• _Zu erledigen_:
- A) Fasse den Text über Deutschlands militärische Aufrüstung in zwei Sätzen zusammen.
- B) Führe den Text über Deutschlands militärische Aufrüstung nach seinem letzten Satz weiter.

++++ Textauszug

Deutschland hat Abfangjäger im Baltikum stationiert und führt im Rahmen der sog. „Enhanced Forward Presence“ – der verstärkten Vorwärtspräsenz der NATO – einen Kampfverband in Litauen. Deutschland hat sich als Standort eines neuen NATO-Logistikkommandos aufgedrängt, das dauerhaft solche Aufgaben wie nun bei Defender 2020 wahrnehmen soll und aktuell in Ulm aufgebaut wird. Deutschland hat einen Rahmenfrachtvertrag für die Bundeswehr mit der Bahn abgeschlossen, der militärischen Güterzügen Vorrang vor allem anderen Verkehr gewährleisten soll. Deutschland setzt sich innerhalb der EU nicht nur ganz allgemein für Aufrüstung ein, sondern insbesondere auch für das sog. Military Schengen – das freien grenzüberschreitenden Verkehr für Waffen und sonstige militärische Gefahrgüter ermöglichen soll. Deutschland setzt sich dafür ein, dass Infrastrukturprojekte stest so geplant sind, dass sie einen militärischen Aufmarsch nach Osten ermöglichen und beschleunigen können. Für all das ist Geld da, aber eine anständige Pflege und Alterssicherung, das bekommt die deutsche Politik nicht auf die Reihe. Liebe Freundinnen und Freunde, wir müssen uns dieser Aufrüstung, diesen Kriegsvorbereitungen widersetzen, und deshalb sind wir heute hier.

++++++++
++++ Vorliegende Daten

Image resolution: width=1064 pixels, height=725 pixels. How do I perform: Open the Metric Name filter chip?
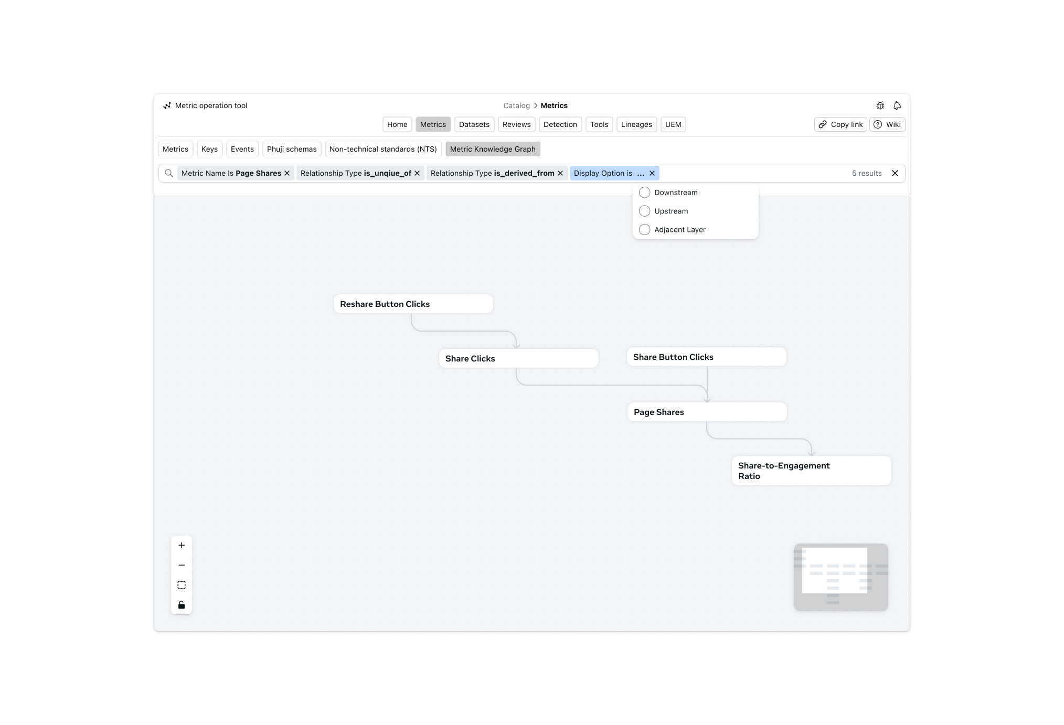click(x=231, y=173)
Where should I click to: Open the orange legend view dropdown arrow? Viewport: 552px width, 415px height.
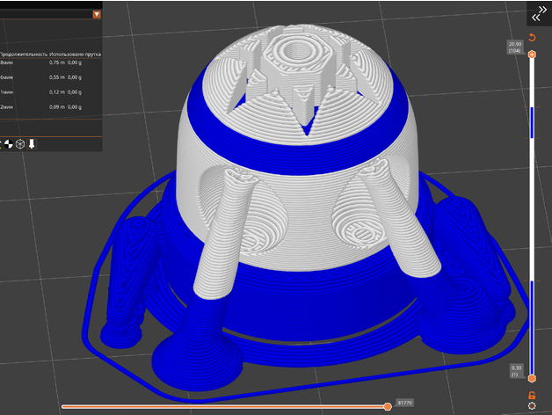click(x=96, y=14)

++++++++

• _Lösungen_:
- A) Deutschland hat Abfangjäger im Baltikum stationiert, führt einen NATO-Kampfverband in Litauen, baut in Ulm ein neues NATO-Logistikkommando auf und hat mit der Bahn einen Vertrag geschlossen, der militärischen Güterzügen Vorrang geben soll; außerdem setzt es sich in der EU für Aufrüstung, das sog. Military Schengen und Infrastruktur für einen Aufmarsch nach Osten ein. Für all das sei Geld da, für anständige Pflege und Alterssicherung aber nicht, und man müsse sich dieser Aufrüstung und den Kriegsvorbereitungen widersetzen.

- B)
Liebe Freundinnen und Freunde,
das eigentliche Manöver wird erst gegen Mai – ausgerechnet um den Jahrestag der Befreiung herum – im Baltikum, Polen und Georgien stattfinden. Danach beginnt die Rückverlegung. Auch wenn der erste Frachter erst am Donnerstag in Deutschland ankam, ist die Kriegslogistik – von der Planung mal ganz abgesehen – längst angelaufen. Aus den Coleman-Barracks fahren bereits seit mindestens Anfang Februar nächtliche Kolonnen der Bundeswehr Material der US Army nach Fritzlar, dort wird es übernommen und weiter nach Fallingbostel bei Munster – auf diesen riesigen Truppenübungsplatz – verbracht. Überall in Kasernen und auf Truppenübungsplätzen werden Tankanlagen und Unterkünfte errichtet, in Garlstedt nördlich von Bremen z.B. eine Zeltstadt für 2.000 US-Soldatinnen. Auch in den Bundeswehrkasernen in Torgelow und Hagenow in Mecklenburg-Vorpommern sind bereits Vorab-Kommandos der US-Army angekommen. Hier rechnet man in den kommenden Tagen mit Kolonnen von je 20 Fahrzeugen, die im Halbstundentakt aus Hamburg und Wittenburg ankommen. Ein weiterer zentraler Knotenpunkt wird Burg bei Magdeburg sein. Das Manöver veranschaulicht uns auch, wie viele Flächen nach wie vor vom Militär besetzt und beansprucht werden, wie präsent das Militär in der Fläche ist.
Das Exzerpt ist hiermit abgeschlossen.